ブレイディみかこ『ワイルドサイドをほっつき歩け ハマータウンのおっさんたち』(筑摩書房)

 「ワイルドサイドをほっつき歩け(Still Wandering around the Wild Side)」という本を職場の机の上においていたら、バンドマンの英語の先生が「お、"Walk on the Wild Side"やね?」と声をかけてきてくれた。こちらはそちらの知識はからっきしなので「??」という顔をしていたら、「ルー・リードは※$&♪*@」・・・とまぁ、わかる人にはわかるタイトルらしい。

 こちらは「ハマータウンのおっさんたち」という、社会学徒の必読書『ハマータウンの野郎ども』(ポール・ウィリス)を当然に意識して狙ってきたサブタイトルに、見事に引き寄せられて手に取ったわけなのだが、ルー・リードとポール・ウィリスを両方ぶっ込むような大それたタイトルが、決して看板倒れになっていないのが、この本のすごいところである。

 この本には、イギリス南東部の労働者階級のおっさんにまつわる21のエッセイが収録されている。暑苦しく酒好きで義理堅く情に厚く、世渡りが下手で議論に弱くちょっとやぶれかぶれっぽいけれど、したたかに日々を生き抜いている、そんな著者の連れ合い氏の友人たちの物語である(彼らはちょうど『ハマータウンの野郎ども』で描かれた少年たちの世代であり、40年経っておっさんになった彼らが今どうなっているか、という追跡の書となっている)。

 また本書はBrexitをめぐるイギリス社会を伝えるルポルタージュでもある。

 憎悪。という言葉が胸に浮かんだ。きっと英国在住の移民はこういうことにいま過敏になっている。それだけでも、ブレグジットというのはけっしてすべきではない有害な投票だった。英国人の剥き出しの本音を見てしまった我々移民は、以前のように彼らを信じられなくなってしまったからだ。(「いつも人生のブライト・サイドを見よう」p.88)

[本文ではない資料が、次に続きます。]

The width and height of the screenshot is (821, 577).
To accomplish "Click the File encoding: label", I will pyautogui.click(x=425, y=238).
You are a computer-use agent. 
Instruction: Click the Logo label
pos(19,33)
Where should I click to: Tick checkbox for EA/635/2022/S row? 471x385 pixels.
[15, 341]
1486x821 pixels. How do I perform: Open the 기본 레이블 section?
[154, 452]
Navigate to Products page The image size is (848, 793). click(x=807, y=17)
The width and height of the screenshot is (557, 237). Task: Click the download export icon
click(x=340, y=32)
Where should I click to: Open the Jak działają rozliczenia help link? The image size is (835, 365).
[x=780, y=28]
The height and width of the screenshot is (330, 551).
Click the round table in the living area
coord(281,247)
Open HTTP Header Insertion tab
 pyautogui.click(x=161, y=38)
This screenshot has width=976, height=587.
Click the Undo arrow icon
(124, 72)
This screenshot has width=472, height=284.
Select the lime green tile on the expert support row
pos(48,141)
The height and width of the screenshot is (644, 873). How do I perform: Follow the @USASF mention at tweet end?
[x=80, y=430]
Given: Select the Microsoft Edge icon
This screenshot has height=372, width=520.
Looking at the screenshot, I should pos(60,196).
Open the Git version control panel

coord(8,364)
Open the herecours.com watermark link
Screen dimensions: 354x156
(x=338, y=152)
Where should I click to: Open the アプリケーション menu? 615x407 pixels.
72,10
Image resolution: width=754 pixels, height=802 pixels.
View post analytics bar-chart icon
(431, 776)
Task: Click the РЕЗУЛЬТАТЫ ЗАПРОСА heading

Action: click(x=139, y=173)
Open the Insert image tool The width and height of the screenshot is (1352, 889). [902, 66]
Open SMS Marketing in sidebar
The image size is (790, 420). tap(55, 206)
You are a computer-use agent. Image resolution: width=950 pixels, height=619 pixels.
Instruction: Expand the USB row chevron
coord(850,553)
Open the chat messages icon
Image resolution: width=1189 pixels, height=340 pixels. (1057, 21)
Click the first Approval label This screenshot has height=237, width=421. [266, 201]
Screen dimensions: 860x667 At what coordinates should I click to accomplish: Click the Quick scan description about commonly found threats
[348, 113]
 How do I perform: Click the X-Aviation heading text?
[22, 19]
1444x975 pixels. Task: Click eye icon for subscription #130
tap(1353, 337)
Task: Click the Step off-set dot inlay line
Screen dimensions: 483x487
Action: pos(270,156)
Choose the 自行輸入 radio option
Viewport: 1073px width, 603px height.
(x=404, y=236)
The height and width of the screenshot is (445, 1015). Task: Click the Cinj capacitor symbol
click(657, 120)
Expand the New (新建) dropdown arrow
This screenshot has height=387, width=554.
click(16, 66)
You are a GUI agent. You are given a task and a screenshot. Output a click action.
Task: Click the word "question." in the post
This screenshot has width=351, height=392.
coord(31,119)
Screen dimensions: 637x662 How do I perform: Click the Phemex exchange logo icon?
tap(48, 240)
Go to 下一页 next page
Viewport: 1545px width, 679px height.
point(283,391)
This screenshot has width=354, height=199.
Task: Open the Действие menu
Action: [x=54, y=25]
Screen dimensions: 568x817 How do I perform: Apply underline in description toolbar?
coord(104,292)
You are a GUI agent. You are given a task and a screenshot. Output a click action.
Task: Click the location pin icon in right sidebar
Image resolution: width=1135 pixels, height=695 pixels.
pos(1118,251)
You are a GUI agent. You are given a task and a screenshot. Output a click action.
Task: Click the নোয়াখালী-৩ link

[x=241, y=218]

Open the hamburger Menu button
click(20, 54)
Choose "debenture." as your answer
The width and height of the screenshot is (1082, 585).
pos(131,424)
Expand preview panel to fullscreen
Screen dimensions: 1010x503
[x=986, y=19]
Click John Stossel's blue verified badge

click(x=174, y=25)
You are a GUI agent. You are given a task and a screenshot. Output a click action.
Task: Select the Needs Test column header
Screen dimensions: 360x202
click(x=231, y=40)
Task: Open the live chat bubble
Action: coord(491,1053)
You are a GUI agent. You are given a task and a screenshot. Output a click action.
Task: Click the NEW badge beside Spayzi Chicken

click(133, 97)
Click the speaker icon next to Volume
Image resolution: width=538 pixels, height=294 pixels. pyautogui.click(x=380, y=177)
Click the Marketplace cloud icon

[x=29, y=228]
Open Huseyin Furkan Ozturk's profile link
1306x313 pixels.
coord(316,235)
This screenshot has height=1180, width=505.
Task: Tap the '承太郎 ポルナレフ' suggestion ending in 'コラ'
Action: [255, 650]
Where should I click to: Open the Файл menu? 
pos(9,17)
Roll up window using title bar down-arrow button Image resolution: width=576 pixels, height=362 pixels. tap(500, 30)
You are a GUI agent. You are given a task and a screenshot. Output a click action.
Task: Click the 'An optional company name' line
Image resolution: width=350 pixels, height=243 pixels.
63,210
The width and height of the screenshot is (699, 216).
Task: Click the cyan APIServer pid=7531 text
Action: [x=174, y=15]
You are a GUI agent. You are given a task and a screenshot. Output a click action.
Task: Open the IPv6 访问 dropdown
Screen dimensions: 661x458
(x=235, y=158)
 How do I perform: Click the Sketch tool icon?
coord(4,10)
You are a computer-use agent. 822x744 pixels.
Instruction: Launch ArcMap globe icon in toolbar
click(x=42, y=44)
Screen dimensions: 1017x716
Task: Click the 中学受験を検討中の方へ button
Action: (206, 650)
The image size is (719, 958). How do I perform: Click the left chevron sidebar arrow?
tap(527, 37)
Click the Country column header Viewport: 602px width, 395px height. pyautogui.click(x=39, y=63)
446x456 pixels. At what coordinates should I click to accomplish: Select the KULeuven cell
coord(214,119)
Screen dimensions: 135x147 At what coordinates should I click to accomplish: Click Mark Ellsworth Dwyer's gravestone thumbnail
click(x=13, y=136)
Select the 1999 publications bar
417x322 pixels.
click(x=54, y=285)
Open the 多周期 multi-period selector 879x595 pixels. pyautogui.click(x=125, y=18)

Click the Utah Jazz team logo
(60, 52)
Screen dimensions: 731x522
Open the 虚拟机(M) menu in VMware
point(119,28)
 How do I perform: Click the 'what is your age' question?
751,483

 トランプ大統領誕生のときのアメリカでもいわれたことだが、日本のマスコミ関係者やビジネス関係者が接するアメリカ国民が、トランプ現象を引き起こした張本人とは別の世界の住人だったために、アメリカの深層で起きている変動を日本に伝えきれなかったのと同じように、ブレグジットを引き起こしたイギリスの労働者階級のことについて、どれだけ日本で伝えられてきただろう。愛すべきおっさんたちを通して、著者は崩壊した福祉国家・イギリスの今を描き出す。その姿はもしかすると日本の近未来像なのかもしれない。

 『ぼくはイエローでホワイトで、ちょっとブルー』の姉妹編・・・いや、親子編である。